** Begin **

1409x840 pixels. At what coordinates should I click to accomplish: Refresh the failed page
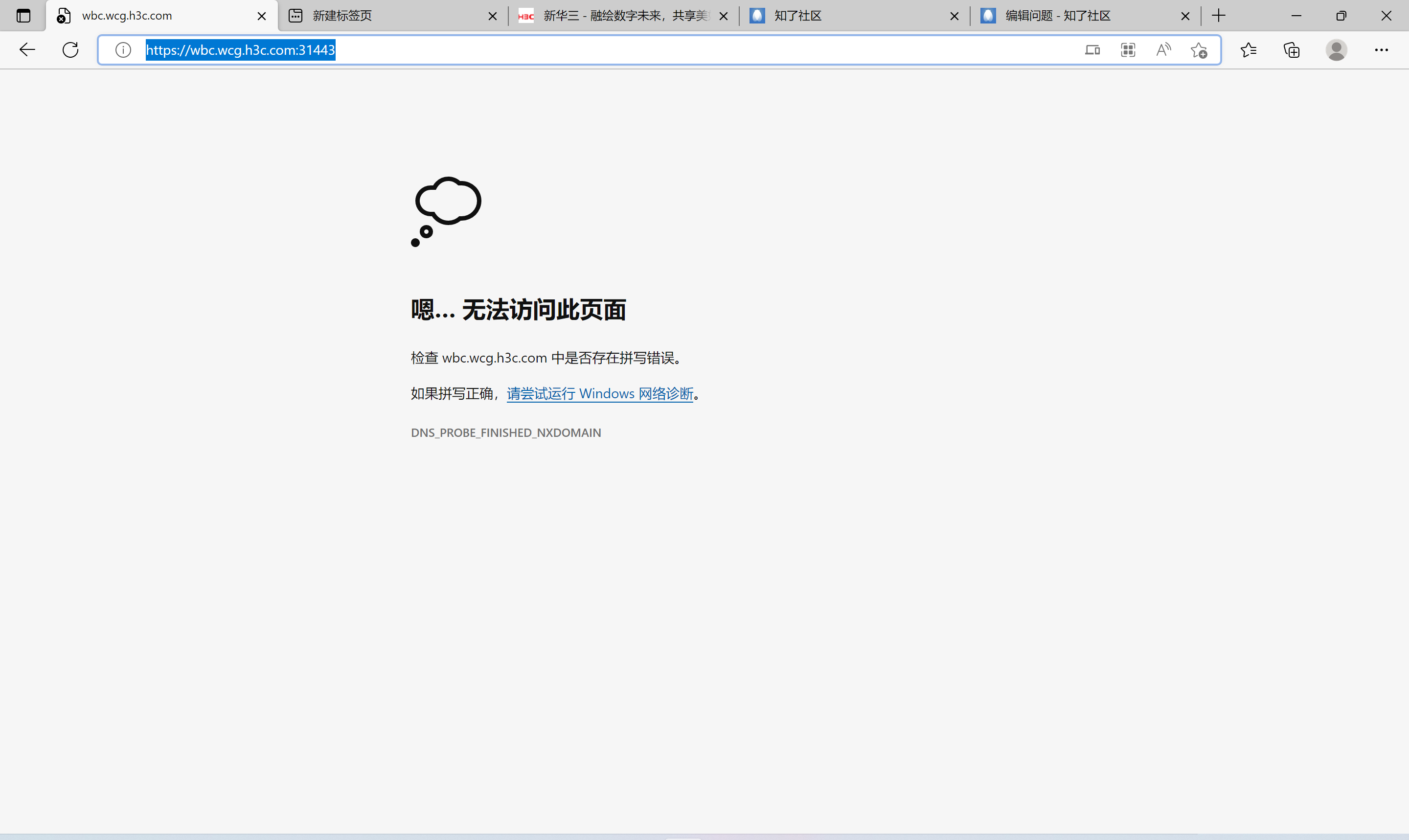coord(71,50)
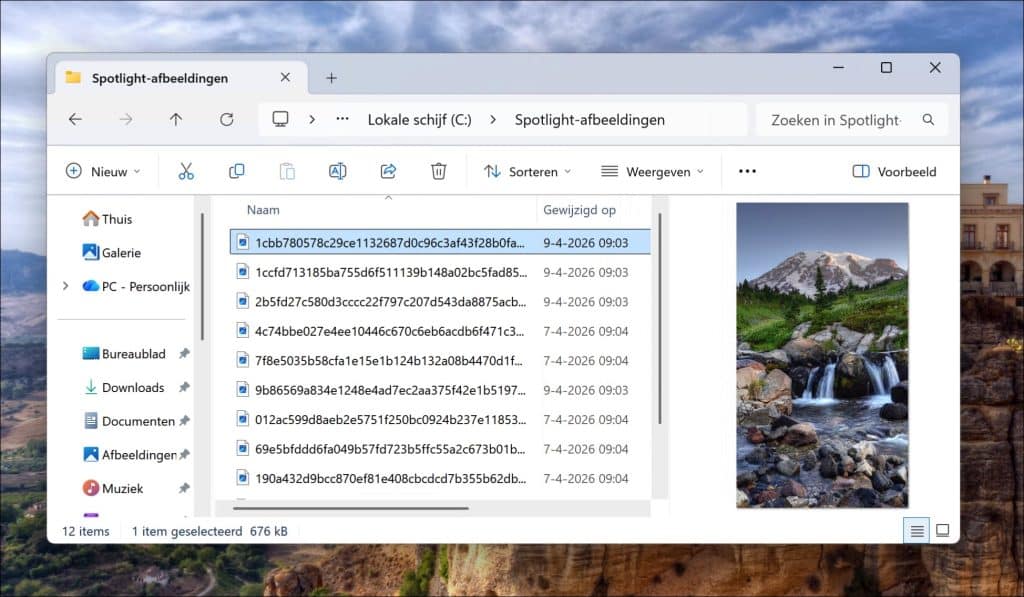Open the 'Zie meer' ellipsis menu

tap(746, 171)
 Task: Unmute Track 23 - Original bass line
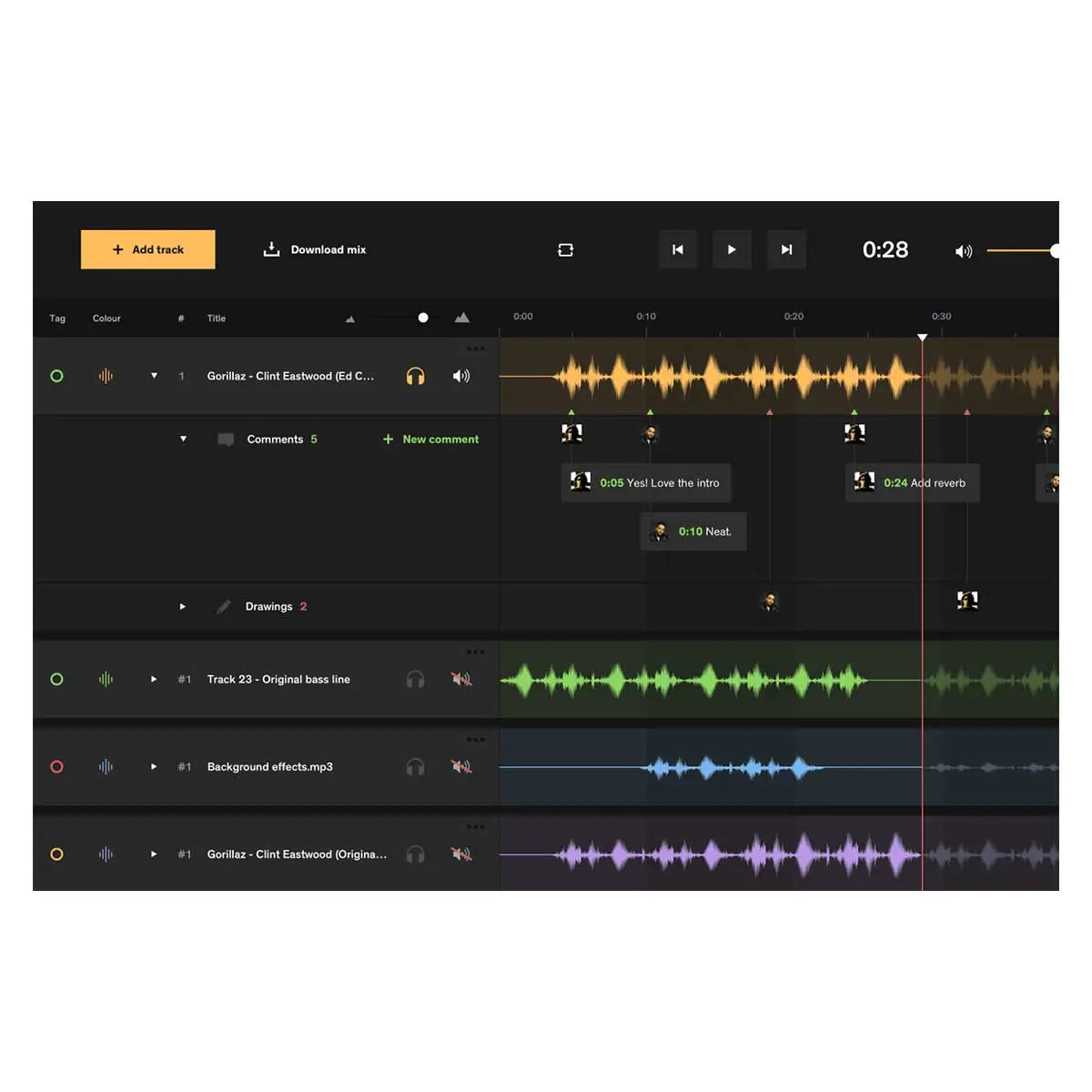[460, 679]
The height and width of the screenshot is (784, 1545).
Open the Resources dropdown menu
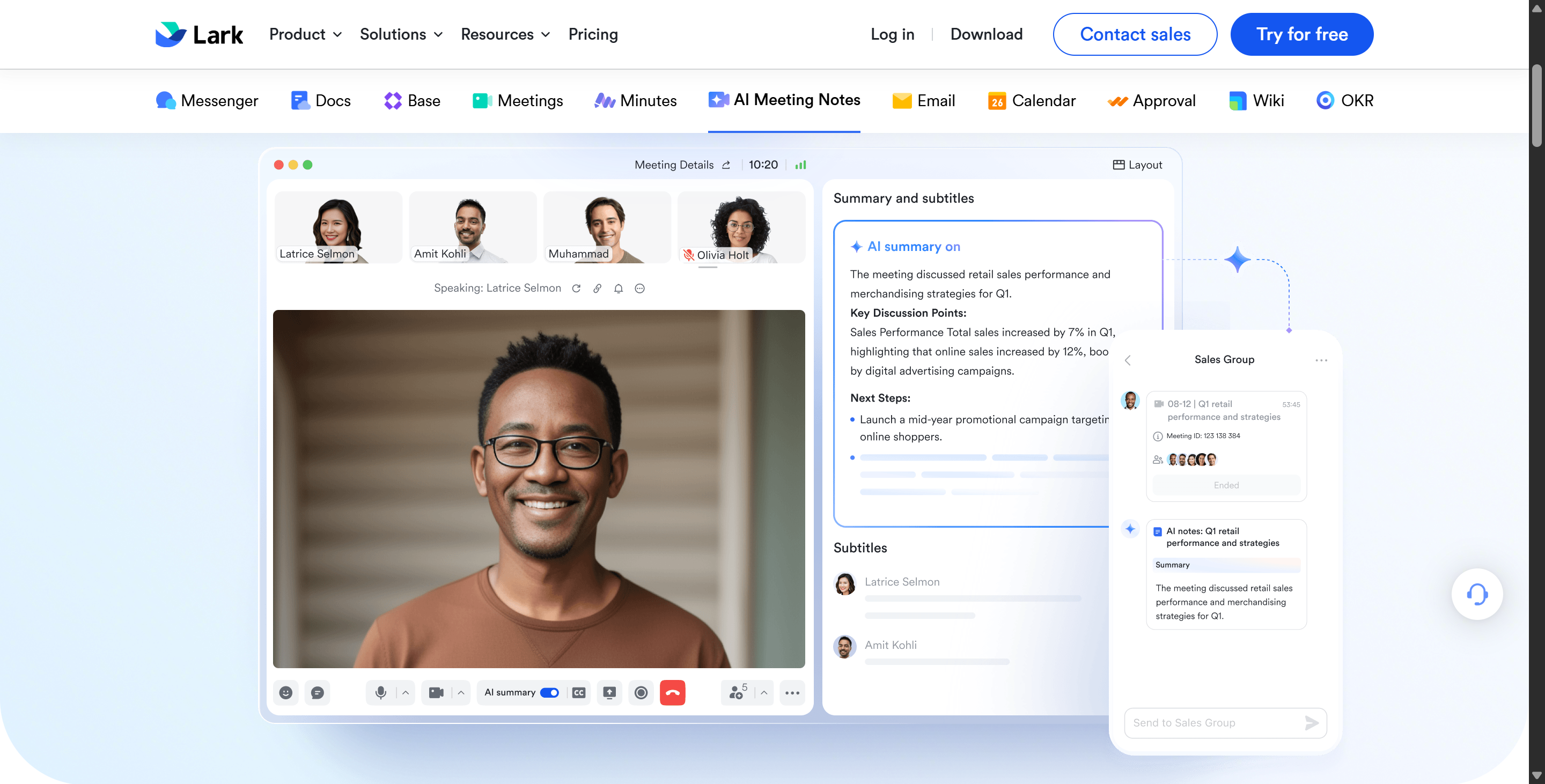click(505, 34)
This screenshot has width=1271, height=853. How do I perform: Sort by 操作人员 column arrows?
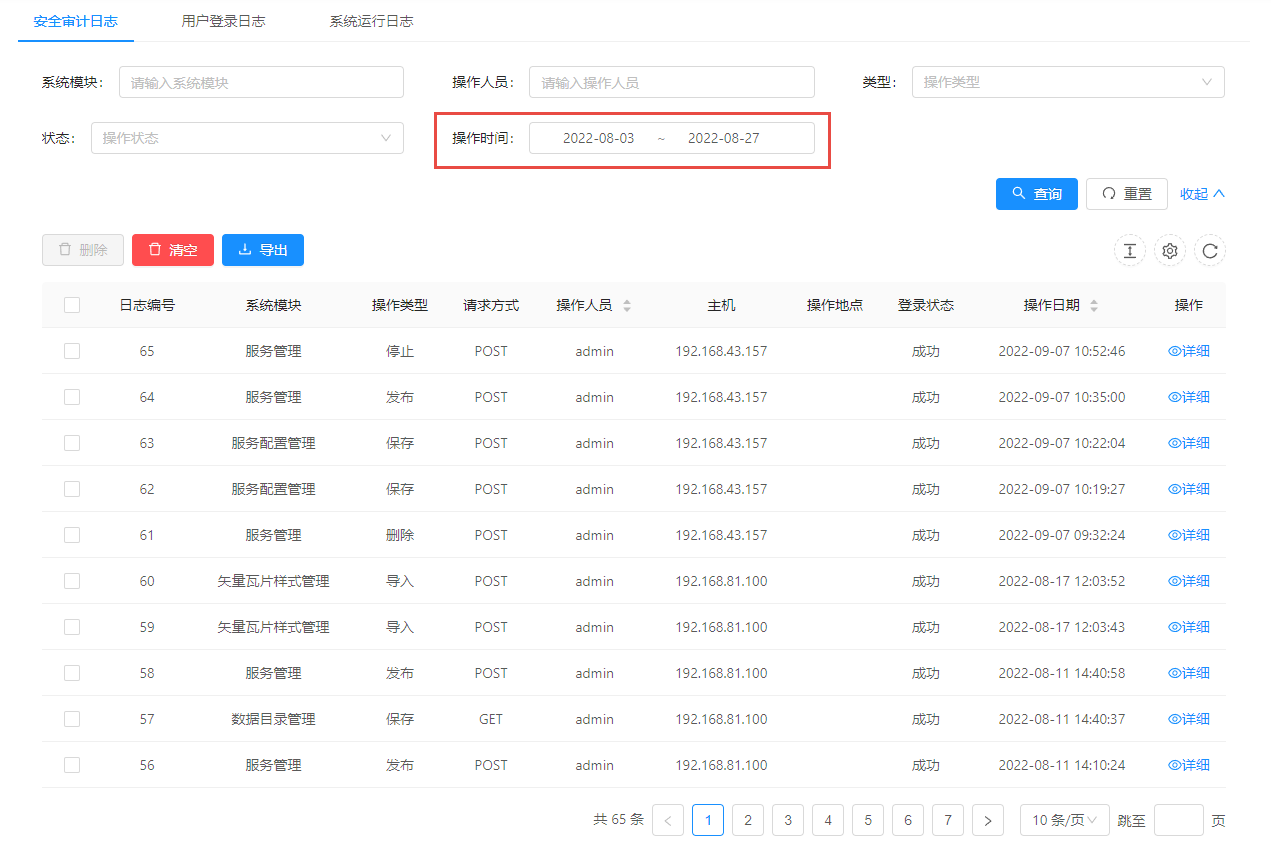coord(627,306)
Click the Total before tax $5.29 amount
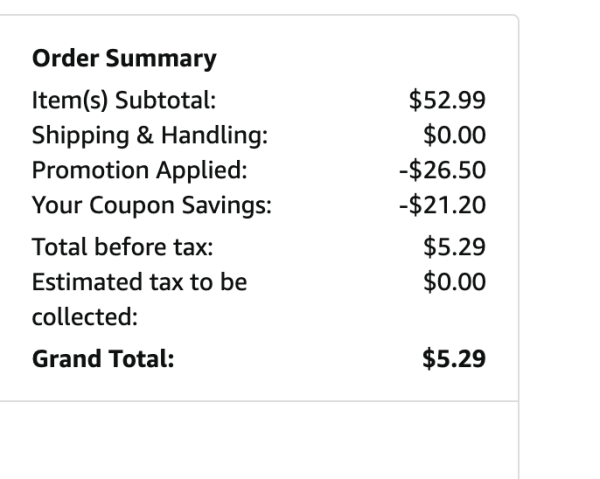The width and height of the screenshot is (600, 479). pyautogui.click(x=454, y=247)
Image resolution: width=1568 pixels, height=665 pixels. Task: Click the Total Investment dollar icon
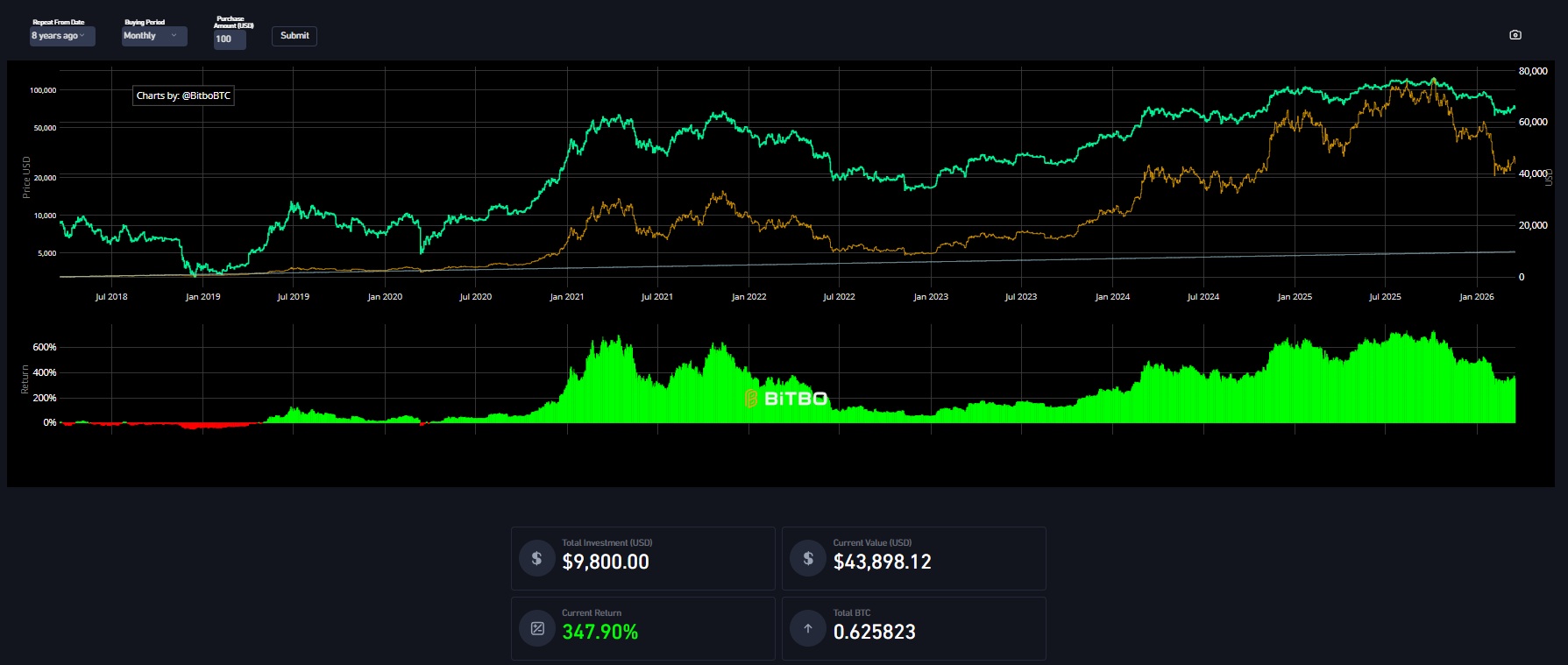[x=536, y=558]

** End **

▶ [REQUIREMENTS] Recast the listing above as a Markdown table with the columns "Row" and "Line text," numbering each line in order and omitting any blank lines. Leave the pictures out of the table.

▶ [EXERCISE RESULT]
| Row | Line text |
|---|---|
| 1 | 1409x840 pixels. At what coordinates should I click to accomplish: Refresh the failed page |
| 2 | coord(71,50) |
| 3 | Open the 'Zie meer' ellipsis menu |
| 4 | tap(746, 171) |
| 5 |  Task: Unmute Track 23 - Original bass line |
| 6 | [460, 679] |
| 7 | The height and width of the screenshot is (784, 1545). |
| 8 | Open the Resources dropdown menu |
| 9 | click(505, 34) |
| 10 | This screenshot has width=1271, height=853. How do I perform: Sort by 操作人员 column arrows? |
| 11 | coord(627,306) |
| 12 | Click the Total before tax $5.29 amount |
| 13 | The width and height of the screenshot is (600, 479). pyautogui.click(x=454, y=247) |
| 14 | Image resolution: width=1568 pixels, height=665 pixels. Task: Click the Total Investment dollar icon |
| 15 | [x=536, y=558] |